Although we moved into a furnished apartment here in Stockholm we still had to take the metro to Skärholmen to visit Ikea at Kungens Kurva - the world's largest Ikea.

As mentioned the apartment was furnished so we didn't have to resort to such extreme measures as seen in the second picture: the poster advertising a quite nice exhibit on Ikea at Liljevalchs Konsthal.

In fact, we limited ourselves to the few things we could easily carry home on the metro and decided to order a bed and a rocking chair for delivery from Ikea. This would turn out to become quite the story.

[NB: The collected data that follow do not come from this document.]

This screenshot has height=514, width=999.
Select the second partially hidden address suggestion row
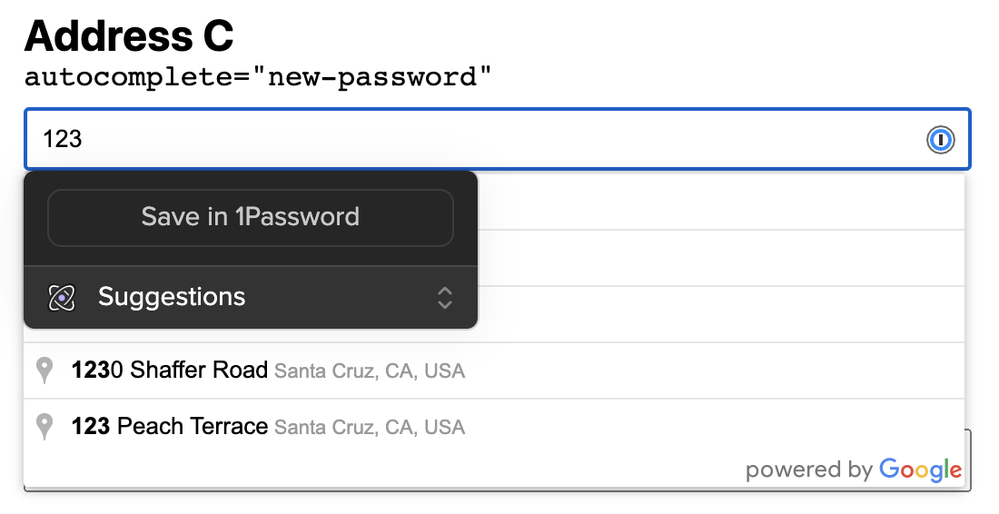click(720, 258)
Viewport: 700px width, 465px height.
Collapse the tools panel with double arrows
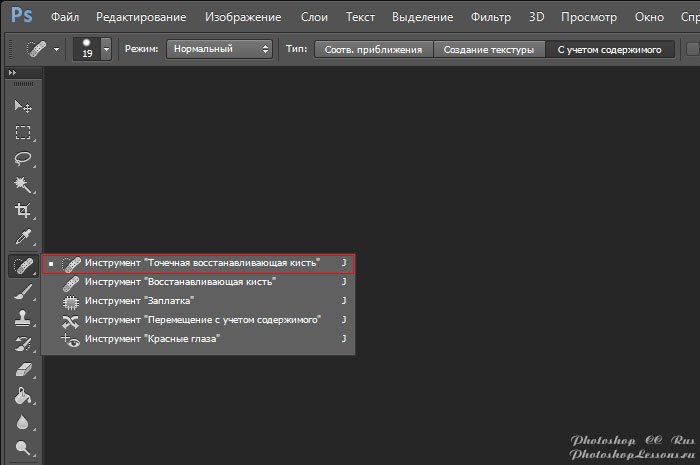pos(12,74)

For one thing, it turned out that goods cannot be ordered from the Ikea homepage without a Swedish issued visa card. So before we could even get started we had to wait for Tue's bank to issue one of those. Then followed more waiting: Ikea needed a couple of weeks before calling us up to arrange the details regarding delivery. At this point they told us that one of the items we ordered wasn't ready for delivery but that they would ship it later via the mail service - due to the Swedish/Danish language gap we didn't quite catch what exactly was missing. Lisbeth was the one who had to stay home to receive the delivery from Ikea. We were expecting to receive fewer items than we had ordered - so we were very confused when we realised (after the Ikea truck had left) that we couldn't see anything missing, but rather that Ikea had delivered one bed too many (!!!)

We assembled the bed we did want, and also the rocking chair and still couldn't see what was missing. Then we called Ikea to tell them they had delivered one bed more than we had ordered. This information was very difficult for them to process - obviously this wasn't a customer issue they had any kind of routine in handling. But at long last they promised us they could send a guy out to pick it up a mere two weeks later - well, what was the hurry, it was only blocking half our hallway.

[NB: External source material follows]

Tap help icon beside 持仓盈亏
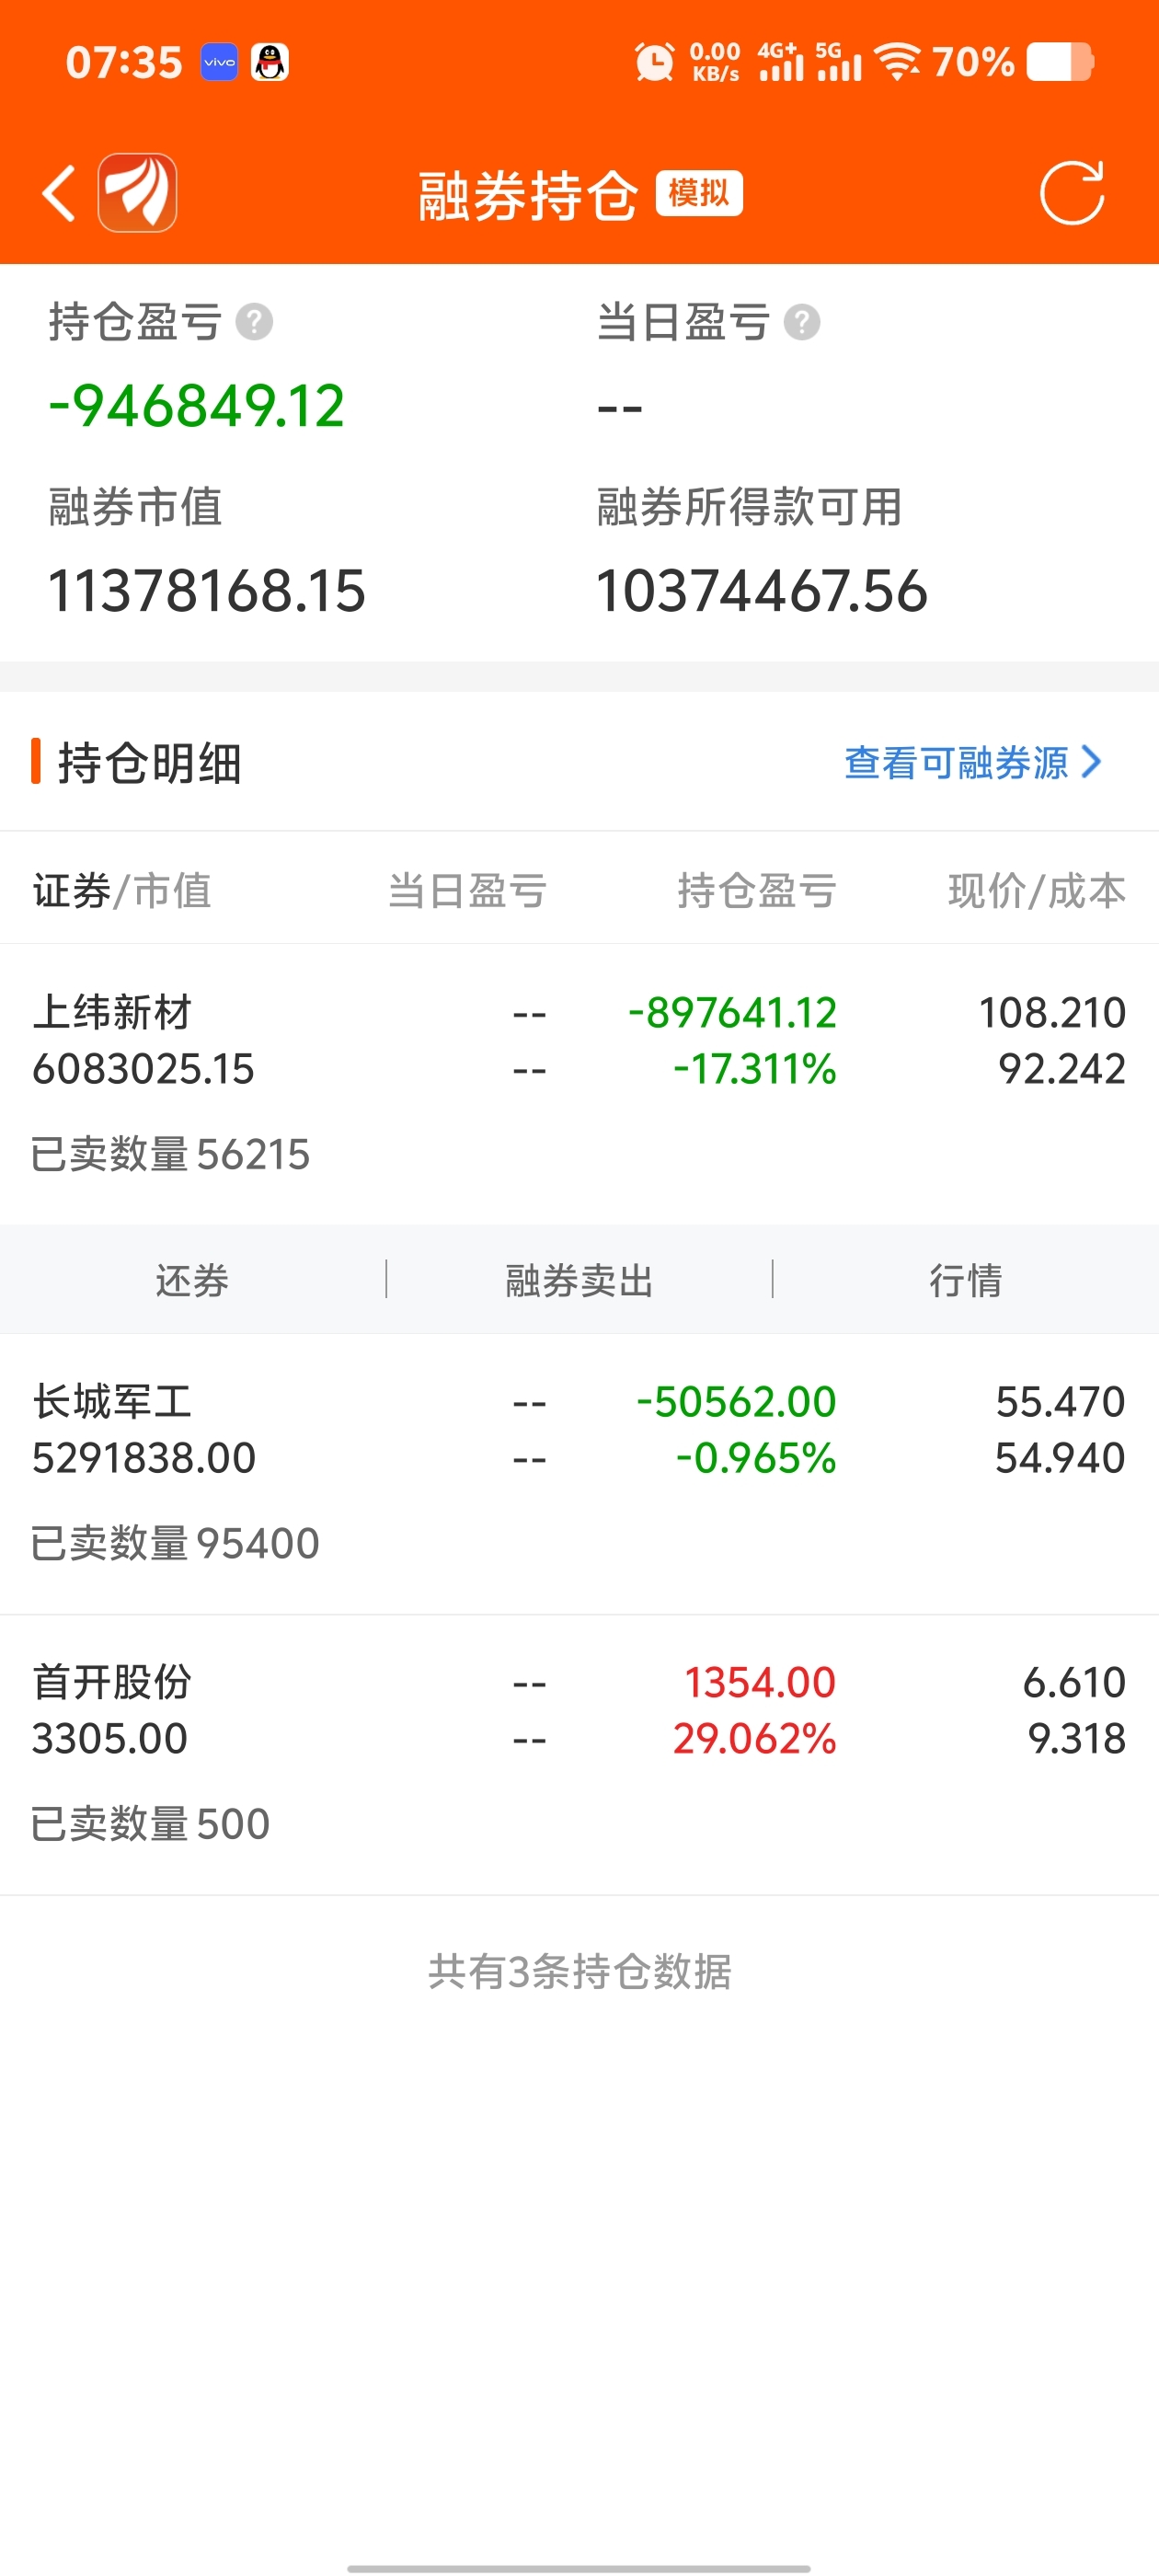The width and height of the screenshot is (1159, 2576). tap(254, 323)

Then it was Tue's turn stay home and receive - or rather: to let go. The bed was out the door as agreed upon and since we didn't get any curious extra bills from Ikea we started to think that the whole thing was finally settled. That lasted until we - driving on the highway between Amsterdam and Rotterdam - got a phone call from Ikea: They wanted to arrange for a delivery time for the missing goods of our order. At first we thought they had gotten the info about the extra bed confused after all and wanted to deliver yet another bed, but in the end we understood that the things they had originally promised to ship by mail service were finally ready and they wanted to deliver them now. So Tue had to stay home one more day. When the mysterious package had been delivered it turned out to be covers for the pillows in the rocking chair - something we still hadn't realised was missing.